The Importance of Maintaining Trust in Healthcare Branding

Branding, whether in healthcare or any other industry, is about creating trust and familiarity with consumers. If a brand is done well – as in the case of Uber, Airbnb, or even Kleenex – it has the potential to become synonymous with certain services, lifestyles, or products. Think about this: How many people use “rideshare” or “facial tissue” in day-to-day conversations?

Building trust with consumers could make you a household name. But building trust is not a quick or easy process. 

Reasons that buyers trust brands include:

  • Quality products and services
  • Good reviews from customers
  • Fair prices
  • Positive interactions with customers
  • Acknowledgment and action concerning problems or complaints
  • Exceptional workplace culture and treatment of employees

Maintaining all of those things is crucial, but in a world of transparency and openness in brand marketing, any wrong step could set you back.

Take the example of Ellen DeGeneres. She built an entire brand around her name – a brand that was all about joy, positivity, and kindness towards others. When workplace harassment complaints came out, she lost trust with her consumers because they saw that the values that she promoted were not being upheld within her own work environment.

Regaining broken trust is even harder than building it. 45% of consumers say they would never be able to trust a brand again after a scandal like that. 

A buyer’s belief in your brand is hard to come by, but surprisingly easy to lose. 

How Buyers Form Beliefs About Healthcare Brands

Since buyers often do not trust branding itself to be truthful, they will spend a lot of time doing their own research and formulating their own opinions before engaging with a healthcare brand.

Although this is not always the case, B2B buyers have been known to get as far as 90% of the way through their decision-making process before speaking directly with a sales rep. With the increasing availability of resources and reviews for products and services online, buyers feel less and less the need to go to the brands themselves to get relevant information.

Rather than trusting the brand to give them helpful and honest facts, buyers look to these sources instead:

1. Customer Reviews and Shared Experiences 

Buyers do not want to trust marketing gimmicks to tell them which products and services are going to be worth their while. Most prefer the alternative of first-hand customer experience. More than 90% of customers online rely on reviews, and many people place an equal value on personal recommendations that come from people they know and trust.

2. Industry-Related Publications

The appeal to authority is a strong factor in decision making (this is why doctors and lawyers are never chosen to serve on juries).
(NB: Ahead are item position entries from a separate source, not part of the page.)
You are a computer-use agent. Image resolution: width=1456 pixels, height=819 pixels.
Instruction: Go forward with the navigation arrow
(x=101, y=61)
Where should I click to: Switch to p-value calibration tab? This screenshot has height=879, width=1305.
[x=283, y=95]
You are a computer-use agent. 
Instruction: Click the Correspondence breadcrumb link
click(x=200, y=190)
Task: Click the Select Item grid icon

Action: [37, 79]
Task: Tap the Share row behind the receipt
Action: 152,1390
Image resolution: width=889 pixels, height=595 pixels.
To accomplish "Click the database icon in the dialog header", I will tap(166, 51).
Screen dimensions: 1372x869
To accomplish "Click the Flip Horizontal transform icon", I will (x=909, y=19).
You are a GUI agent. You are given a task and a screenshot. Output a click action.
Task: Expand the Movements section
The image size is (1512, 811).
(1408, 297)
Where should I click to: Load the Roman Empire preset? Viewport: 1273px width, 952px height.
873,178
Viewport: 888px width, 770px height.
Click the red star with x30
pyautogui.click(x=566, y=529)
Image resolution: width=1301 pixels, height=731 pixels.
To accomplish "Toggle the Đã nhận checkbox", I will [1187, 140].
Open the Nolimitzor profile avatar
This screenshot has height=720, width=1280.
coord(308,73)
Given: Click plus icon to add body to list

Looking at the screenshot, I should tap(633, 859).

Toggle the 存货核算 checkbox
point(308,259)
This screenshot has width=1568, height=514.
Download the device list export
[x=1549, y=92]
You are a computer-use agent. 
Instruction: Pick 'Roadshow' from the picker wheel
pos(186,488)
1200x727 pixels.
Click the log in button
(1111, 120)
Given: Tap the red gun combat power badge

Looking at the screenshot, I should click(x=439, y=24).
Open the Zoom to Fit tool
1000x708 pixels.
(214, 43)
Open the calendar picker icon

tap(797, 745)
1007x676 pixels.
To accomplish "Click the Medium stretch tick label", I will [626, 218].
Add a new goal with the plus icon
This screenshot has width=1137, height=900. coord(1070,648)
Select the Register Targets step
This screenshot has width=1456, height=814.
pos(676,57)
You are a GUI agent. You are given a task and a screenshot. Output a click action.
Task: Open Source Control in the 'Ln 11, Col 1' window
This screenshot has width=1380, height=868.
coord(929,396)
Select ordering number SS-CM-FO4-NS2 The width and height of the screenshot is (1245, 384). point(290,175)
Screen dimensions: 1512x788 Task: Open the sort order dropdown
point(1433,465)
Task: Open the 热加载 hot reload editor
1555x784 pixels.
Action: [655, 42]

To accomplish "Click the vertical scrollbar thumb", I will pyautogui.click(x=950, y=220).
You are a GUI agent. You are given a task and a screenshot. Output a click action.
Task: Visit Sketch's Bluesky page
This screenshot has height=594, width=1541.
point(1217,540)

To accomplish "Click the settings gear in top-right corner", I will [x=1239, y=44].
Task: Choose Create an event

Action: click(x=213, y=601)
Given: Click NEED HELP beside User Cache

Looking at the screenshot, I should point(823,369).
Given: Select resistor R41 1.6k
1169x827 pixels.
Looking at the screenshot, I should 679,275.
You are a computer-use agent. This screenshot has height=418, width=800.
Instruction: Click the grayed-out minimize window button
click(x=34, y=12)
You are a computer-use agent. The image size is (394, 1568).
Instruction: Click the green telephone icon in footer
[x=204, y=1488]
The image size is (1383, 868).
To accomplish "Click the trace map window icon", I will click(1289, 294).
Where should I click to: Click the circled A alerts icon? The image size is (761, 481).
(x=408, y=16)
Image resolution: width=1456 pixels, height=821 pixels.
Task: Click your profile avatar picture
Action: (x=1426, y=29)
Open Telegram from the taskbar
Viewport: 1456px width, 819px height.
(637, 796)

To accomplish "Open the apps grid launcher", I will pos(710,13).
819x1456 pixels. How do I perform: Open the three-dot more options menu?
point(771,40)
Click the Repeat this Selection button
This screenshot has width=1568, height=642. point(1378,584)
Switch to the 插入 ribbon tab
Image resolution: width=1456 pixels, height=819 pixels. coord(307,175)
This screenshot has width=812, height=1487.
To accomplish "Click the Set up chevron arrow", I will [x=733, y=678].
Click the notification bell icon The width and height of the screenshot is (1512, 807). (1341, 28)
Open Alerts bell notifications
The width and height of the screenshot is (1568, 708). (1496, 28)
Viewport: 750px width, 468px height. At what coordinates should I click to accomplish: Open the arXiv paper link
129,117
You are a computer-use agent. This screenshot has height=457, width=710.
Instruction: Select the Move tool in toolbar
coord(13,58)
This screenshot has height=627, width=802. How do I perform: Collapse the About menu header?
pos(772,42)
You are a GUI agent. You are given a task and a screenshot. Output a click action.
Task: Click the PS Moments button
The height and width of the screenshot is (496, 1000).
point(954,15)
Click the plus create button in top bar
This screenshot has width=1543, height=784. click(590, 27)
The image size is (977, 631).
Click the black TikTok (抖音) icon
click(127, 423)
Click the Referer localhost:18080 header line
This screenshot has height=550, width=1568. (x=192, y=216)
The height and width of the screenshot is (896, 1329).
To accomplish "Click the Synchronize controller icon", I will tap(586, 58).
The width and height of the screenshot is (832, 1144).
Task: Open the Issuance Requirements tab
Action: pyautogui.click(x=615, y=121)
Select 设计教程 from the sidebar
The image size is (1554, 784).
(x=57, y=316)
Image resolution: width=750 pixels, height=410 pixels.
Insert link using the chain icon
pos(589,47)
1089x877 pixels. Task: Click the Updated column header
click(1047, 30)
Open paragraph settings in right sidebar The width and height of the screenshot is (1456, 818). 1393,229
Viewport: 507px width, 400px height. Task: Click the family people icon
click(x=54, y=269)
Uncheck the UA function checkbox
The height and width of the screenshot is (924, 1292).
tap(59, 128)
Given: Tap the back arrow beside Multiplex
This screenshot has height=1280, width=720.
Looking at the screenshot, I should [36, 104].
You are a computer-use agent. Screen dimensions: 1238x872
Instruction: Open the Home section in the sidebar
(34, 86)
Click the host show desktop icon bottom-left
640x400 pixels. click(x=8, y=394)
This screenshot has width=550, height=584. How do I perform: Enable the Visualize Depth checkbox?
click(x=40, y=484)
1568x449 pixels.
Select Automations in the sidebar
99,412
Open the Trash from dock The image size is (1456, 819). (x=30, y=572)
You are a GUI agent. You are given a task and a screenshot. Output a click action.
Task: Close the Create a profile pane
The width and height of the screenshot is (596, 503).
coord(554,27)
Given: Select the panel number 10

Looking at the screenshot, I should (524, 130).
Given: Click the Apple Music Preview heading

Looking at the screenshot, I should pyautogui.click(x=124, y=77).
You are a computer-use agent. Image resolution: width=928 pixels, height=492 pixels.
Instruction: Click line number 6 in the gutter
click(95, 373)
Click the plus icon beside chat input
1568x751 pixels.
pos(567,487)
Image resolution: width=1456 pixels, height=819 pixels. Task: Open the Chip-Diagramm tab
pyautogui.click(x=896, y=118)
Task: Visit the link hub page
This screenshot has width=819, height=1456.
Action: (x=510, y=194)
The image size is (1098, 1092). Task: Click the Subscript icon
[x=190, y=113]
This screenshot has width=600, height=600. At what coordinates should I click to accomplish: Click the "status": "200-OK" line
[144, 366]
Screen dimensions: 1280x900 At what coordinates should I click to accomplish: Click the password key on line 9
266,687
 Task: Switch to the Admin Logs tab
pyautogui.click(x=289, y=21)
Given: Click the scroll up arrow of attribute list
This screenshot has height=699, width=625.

However, when those authorities are peers and experts in the field of healthcare, their opinions and feedback on a brand’s products or services can be extremely useful in choosing the best purchase to make.

3. Influencers 

Although the use of influencers is a relatively new marketing approach, 63% of consumers would trust an influencer’s opinion of a product over the brand’s statements. This is in spite of the fact that influencers get paid to promote products. The most trusted influencers, however, are the ones who build platforms on relatability and not celebrity. Buyers see them as peers, as people who are just like them and therefore can offer them a valuable and honest opinion.

How to Make Your Healthcare Branding Relevant and Trustworthy

In all of these things, the common thread seems to be a human voice that is relatable and that offers genuine, relevant insights.

If you want to build buyer trust for your healthcare brand, then you need to engage with customers earlier in the decision-making process through relevant and valuable content.

That could look like product reviews on your webpages or partnerships with social media influencers. It also means providing the kind of content that your customers are looking for in the earlier stages of their search. If you can give them relevant and valuable information on solutions to meet their present need, then you will have a greater chance of getting them to engage with your brand sooner.